Time Limit:1000MS Memory Limit:262144KB 64bit IO Format:%lld & %llu
Description
Now ,there are some rectangles. The area of these rectangles is 1* x or 2 * x ,and now you need find a big enough rectangle( 2 * m) so that you can put all rectangles into it(these rectangles can't rotate). please calculate the minimum m satisfy the condition.
Input
There are some tests ,the first line give you the test number.
Each test will give you a number n (1<=n<=100)show the rectangles number .The following n rows , each row will give you tow number a and b. (a = 1 or 2 , 1<=b<=100).
Output
Each test you will output the minimum number m to fill all these rectangles.
Sample Input
2
3
1 2
2 2
2 3
3
1 2
1 2
1 3
Sample Output
7
4
【分析】
- 大致题意是往一个2*m的矩形填1*x和2*y的矩形,求m的最小值。
- 其实我也不知道用什么方法啦,但是感觉会和背包有一点点关系,就试着用了一下。

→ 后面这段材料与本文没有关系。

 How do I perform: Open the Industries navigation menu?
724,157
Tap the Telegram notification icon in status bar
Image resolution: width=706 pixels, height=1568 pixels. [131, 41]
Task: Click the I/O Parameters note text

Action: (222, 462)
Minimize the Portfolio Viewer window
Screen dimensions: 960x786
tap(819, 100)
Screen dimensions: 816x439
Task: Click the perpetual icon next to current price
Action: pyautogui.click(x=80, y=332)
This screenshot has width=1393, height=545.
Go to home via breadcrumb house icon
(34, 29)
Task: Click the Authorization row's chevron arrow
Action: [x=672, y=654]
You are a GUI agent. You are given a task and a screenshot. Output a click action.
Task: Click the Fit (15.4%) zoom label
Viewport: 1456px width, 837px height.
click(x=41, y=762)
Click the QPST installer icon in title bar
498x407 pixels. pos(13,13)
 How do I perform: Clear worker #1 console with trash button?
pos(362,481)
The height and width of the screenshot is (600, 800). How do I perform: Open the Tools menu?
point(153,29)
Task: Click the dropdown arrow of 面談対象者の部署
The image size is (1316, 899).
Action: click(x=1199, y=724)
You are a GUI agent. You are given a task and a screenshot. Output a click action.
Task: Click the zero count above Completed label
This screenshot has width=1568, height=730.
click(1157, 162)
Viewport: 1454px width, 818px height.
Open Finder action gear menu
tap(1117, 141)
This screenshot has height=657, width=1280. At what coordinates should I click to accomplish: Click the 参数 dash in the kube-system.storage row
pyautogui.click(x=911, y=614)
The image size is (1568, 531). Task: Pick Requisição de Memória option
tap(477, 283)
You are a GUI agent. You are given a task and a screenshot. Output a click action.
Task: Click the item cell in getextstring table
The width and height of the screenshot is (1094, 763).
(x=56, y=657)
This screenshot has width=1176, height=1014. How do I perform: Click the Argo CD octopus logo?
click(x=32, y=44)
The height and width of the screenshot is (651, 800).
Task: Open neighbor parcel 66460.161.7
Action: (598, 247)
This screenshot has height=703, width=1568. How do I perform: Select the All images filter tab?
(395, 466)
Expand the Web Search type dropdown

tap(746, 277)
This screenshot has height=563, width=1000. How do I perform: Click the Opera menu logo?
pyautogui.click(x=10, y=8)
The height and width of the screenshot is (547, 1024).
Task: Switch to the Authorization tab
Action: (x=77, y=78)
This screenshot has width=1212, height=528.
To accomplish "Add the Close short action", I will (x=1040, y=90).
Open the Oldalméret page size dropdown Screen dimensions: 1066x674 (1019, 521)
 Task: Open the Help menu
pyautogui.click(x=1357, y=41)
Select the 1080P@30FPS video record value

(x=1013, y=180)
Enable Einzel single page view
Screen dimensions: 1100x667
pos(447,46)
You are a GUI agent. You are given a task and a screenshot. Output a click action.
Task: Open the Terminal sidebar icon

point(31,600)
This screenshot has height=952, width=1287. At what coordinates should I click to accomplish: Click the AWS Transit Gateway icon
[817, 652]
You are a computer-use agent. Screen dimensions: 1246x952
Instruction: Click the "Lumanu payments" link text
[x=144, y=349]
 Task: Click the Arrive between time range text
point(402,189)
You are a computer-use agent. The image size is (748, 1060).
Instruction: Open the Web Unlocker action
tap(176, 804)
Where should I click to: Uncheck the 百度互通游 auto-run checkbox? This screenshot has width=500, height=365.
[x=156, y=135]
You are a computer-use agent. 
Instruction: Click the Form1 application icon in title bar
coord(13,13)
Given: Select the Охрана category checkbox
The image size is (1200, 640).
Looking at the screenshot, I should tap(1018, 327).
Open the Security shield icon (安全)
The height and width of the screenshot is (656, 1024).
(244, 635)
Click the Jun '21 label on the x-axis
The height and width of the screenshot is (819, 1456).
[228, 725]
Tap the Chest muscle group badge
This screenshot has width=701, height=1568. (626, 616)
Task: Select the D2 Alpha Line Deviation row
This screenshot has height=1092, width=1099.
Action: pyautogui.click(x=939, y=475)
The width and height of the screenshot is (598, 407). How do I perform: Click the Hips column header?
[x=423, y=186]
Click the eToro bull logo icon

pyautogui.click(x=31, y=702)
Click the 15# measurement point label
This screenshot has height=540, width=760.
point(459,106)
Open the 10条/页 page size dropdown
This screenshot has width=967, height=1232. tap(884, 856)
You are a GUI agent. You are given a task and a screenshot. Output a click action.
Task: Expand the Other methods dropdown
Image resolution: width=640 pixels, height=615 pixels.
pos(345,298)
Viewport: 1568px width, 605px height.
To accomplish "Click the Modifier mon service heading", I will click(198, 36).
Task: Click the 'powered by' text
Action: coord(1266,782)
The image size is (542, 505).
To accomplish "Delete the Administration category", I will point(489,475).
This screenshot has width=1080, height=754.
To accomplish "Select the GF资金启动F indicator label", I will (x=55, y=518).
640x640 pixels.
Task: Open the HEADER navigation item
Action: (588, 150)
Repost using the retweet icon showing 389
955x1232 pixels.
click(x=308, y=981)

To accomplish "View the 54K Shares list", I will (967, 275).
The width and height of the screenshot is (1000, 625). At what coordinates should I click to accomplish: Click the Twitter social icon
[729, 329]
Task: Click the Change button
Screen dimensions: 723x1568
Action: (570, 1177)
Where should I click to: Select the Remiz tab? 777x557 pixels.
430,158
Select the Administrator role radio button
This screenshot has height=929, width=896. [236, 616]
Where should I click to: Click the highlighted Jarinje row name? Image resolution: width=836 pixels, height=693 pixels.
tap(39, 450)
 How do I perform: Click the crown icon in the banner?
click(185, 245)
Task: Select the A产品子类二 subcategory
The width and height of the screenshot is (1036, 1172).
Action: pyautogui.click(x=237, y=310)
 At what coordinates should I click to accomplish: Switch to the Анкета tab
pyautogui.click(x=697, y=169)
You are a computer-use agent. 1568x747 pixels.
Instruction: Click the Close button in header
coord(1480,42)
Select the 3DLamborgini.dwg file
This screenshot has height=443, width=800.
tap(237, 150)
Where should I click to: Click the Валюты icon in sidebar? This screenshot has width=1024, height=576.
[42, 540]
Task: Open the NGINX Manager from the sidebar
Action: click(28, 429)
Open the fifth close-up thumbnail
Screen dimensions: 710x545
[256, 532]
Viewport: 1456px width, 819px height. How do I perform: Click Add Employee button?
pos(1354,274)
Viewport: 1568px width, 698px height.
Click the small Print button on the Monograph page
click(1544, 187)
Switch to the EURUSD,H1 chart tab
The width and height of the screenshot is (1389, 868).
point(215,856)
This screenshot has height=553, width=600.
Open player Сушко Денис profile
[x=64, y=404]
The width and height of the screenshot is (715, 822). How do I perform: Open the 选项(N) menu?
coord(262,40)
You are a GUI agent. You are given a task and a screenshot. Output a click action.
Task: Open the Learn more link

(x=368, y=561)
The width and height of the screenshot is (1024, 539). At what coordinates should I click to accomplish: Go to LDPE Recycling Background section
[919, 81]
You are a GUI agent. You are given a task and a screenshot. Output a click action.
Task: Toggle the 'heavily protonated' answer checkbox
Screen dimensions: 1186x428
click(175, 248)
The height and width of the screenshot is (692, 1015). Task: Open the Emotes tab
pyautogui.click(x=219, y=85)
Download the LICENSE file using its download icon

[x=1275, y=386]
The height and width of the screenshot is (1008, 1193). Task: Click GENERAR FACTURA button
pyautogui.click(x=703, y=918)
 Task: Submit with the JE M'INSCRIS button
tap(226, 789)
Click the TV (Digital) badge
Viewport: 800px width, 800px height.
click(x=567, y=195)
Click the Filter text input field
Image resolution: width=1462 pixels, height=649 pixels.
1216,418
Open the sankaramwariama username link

可能题练少了题感太弱了吧┭┮
- 01背包,一次只拿一个,套模板转换方程。要注意的是,如果a是2的话就只能平铺依次相加。但如果a是1的话,就要横着放,那么两个矩形就可以放两行,这里用01背包进行转换。所以容量sum=sum/2;sum一开始是a为1的时候b的值累加,之后就拿此sum除以2就好
#include<bits/stdc++.h>
using namespace std;
const int maxn=105;
int c[maxn];//各个长方形的长度------各个背包的重量
int dp[10005];
int main()
{
int t;
scanf("%d",&t);
while(t--)
{
int n,a,b,ans=0,sum=0,end=0;
scanf("%d",&n);
for(int i=0;i<n;i++)
{
scanf("%d%d",&a,&b);
if(a==2)ans+=b;
else {
c[end++]=b;
sum+=b;//cout<<"sum="<<sum<<endl;
}
}
memset(dp,0,sizeof(dp));
for(int i=0;i<end;i++)
for(int j=sum/2;j>=c[i];j--)
dp[j]=max(dp[j],dp[j-c[i]]+c[i]);
ans+=sum-dp[sum/2];
cout<<ans<<endl;
}
}